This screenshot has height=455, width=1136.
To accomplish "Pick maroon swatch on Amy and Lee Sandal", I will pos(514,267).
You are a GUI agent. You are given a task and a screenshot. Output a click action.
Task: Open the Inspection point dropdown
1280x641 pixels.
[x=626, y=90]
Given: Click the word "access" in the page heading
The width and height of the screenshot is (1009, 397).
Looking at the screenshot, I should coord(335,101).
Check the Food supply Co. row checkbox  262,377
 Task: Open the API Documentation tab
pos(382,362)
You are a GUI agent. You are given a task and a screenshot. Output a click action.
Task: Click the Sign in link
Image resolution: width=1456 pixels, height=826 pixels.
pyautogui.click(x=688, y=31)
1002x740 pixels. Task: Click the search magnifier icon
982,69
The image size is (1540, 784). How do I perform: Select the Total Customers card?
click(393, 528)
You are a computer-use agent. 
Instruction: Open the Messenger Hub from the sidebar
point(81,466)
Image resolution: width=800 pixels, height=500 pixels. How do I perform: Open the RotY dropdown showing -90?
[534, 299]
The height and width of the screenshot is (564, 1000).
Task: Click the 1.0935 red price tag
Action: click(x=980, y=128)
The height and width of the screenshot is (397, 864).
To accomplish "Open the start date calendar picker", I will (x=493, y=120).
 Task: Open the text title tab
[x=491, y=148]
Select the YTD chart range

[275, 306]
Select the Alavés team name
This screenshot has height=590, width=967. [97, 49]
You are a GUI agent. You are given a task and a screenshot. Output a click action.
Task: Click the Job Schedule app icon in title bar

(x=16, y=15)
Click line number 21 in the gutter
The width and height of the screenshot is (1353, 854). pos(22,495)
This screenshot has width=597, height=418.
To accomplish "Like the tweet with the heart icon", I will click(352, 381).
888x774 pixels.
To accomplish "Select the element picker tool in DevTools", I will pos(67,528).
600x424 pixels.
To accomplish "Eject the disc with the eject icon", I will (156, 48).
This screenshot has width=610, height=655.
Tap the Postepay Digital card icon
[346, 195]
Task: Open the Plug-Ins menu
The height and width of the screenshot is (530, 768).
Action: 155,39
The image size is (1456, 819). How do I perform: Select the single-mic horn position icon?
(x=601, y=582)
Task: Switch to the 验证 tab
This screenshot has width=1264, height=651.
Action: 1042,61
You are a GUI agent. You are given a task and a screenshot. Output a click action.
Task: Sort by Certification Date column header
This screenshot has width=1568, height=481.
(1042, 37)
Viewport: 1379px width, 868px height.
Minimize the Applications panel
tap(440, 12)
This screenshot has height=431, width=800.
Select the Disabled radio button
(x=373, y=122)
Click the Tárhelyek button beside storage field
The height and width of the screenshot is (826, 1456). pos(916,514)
+---+
Retype the records word for word, from the first line through the line that contains "[x=626, y=90]".

This screenshot has height=455, width=1136.
To accomplish "Pick maroon swatch on Amy and Lee Sandal", I will pos(514,267).
You are a GUI agent. You are given a task and a screenshot. Output a click action.
Task: Open the Inspection point dropdown
1280x641 pixels.
[x=626, y=90]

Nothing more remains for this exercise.